Problem requirements – Would you reproduce exactly the lines below from the one holding "How do I perform: Click the equals" through the one holding "Task: Click the info", inclusive, and no others?
*** Dataset extract ***
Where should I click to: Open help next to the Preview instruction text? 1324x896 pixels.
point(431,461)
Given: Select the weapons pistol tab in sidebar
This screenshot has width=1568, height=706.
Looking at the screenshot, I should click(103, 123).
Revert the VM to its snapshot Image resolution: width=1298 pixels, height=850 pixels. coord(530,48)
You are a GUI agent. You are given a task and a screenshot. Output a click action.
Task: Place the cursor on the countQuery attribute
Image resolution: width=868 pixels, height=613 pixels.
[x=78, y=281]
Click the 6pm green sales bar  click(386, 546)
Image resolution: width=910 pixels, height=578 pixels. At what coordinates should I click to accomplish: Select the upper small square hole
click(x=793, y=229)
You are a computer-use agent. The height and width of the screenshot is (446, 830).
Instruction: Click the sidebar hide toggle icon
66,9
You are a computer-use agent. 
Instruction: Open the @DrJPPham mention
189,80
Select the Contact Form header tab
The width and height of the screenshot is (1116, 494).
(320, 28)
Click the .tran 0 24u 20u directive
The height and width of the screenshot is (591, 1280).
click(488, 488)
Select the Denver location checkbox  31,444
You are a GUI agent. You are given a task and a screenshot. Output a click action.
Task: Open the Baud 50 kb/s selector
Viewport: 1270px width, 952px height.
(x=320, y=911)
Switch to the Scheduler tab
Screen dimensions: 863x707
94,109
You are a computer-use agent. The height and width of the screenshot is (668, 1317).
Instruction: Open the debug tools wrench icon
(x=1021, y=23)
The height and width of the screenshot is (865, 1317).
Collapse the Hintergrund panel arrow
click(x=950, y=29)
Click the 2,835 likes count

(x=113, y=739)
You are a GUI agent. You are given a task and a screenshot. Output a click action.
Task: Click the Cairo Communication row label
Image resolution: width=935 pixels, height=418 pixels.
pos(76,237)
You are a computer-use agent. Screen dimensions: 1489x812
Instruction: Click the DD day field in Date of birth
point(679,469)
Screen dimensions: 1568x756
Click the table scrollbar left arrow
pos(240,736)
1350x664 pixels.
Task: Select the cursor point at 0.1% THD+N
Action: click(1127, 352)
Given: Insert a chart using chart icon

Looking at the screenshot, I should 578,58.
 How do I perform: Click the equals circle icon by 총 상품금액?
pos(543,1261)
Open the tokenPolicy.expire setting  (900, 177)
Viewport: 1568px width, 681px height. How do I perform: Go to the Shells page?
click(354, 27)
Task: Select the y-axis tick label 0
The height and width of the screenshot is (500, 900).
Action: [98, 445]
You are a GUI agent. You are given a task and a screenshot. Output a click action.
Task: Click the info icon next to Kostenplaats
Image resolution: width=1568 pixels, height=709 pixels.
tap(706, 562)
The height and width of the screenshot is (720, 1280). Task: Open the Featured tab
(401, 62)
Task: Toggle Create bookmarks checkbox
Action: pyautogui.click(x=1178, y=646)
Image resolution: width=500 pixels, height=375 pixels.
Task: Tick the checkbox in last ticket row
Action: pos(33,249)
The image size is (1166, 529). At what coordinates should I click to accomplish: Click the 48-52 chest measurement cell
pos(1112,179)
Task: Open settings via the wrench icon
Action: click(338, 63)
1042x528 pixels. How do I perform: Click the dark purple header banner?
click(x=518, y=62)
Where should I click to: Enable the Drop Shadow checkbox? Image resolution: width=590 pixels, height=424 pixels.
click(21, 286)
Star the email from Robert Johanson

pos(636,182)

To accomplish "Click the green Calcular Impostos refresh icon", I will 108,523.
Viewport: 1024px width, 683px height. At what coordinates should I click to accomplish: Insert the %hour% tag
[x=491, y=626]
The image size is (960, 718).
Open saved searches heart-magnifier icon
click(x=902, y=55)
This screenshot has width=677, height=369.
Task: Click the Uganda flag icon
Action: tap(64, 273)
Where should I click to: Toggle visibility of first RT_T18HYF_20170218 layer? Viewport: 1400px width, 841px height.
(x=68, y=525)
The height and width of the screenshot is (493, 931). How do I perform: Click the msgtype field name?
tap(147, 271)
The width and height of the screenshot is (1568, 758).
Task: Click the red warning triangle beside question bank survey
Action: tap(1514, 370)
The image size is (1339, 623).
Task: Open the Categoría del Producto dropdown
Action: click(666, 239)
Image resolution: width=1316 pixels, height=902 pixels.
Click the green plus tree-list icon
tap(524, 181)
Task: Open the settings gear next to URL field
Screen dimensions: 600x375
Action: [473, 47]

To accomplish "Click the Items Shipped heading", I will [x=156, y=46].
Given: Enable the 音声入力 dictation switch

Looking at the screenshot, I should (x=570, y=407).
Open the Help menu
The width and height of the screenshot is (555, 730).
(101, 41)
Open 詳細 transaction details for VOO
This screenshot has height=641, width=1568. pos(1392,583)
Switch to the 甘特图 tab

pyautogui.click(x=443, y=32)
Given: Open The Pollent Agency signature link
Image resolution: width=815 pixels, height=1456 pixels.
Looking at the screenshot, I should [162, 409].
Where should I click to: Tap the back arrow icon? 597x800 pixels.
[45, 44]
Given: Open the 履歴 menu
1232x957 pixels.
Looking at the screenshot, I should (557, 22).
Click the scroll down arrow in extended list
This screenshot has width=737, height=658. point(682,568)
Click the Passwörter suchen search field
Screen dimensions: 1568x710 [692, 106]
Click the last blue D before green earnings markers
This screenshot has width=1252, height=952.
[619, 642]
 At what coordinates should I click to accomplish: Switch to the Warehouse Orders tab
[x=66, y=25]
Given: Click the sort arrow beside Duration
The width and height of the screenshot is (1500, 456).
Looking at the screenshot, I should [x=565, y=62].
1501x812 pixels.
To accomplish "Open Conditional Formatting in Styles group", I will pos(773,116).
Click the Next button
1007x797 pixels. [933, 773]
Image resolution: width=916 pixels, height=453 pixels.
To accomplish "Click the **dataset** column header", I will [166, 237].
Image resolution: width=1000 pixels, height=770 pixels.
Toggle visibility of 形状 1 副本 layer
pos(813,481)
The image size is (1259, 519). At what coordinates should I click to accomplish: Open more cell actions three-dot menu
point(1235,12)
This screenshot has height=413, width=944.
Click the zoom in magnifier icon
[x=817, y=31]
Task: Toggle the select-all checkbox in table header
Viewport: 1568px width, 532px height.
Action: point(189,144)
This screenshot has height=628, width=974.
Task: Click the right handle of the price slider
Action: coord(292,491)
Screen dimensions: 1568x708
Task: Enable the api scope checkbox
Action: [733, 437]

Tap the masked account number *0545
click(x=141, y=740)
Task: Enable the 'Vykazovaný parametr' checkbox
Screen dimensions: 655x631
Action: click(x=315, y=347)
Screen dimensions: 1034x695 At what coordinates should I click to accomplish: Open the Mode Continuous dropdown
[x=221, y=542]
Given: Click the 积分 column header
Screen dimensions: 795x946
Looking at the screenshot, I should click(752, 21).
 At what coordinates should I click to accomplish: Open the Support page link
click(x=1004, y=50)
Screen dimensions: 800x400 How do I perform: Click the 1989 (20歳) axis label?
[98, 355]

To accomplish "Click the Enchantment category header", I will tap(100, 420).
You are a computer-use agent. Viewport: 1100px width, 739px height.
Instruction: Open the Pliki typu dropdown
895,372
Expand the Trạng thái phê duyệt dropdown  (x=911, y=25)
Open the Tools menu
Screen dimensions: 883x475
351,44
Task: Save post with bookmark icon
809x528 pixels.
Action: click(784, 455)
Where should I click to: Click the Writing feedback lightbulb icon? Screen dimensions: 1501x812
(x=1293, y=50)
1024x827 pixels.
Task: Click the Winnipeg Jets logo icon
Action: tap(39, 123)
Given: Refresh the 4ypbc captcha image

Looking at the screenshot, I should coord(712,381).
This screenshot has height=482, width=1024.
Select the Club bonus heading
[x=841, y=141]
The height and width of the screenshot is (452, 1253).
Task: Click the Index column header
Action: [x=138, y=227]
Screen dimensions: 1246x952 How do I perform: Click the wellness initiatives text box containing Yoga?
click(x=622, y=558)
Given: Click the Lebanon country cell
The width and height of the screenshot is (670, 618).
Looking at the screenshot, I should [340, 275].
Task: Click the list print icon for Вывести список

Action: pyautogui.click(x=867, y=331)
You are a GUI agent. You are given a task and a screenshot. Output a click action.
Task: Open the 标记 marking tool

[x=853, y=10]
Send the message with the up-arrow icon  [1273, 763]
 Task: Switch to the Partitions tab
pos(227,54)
*** End of Dataset extract ***
Result –
 How do I perform: Click the equals circle icon by 총 상품금액?
pos(543,1261)
Open the tokenPolicy.expire setting  (900, 177)
Viewport: 1568px width, 681px height. How do I perform: Go to the Shells page?
click(354, 27)
Task: Select the y-axis tick label 0
The height and width of the screenshot is (500, 900).
Action: [98, 445]
You are a GUI agent. You are given a task and a screenshot. Output a click action.
Task: Click the info icon next to Kostenplaats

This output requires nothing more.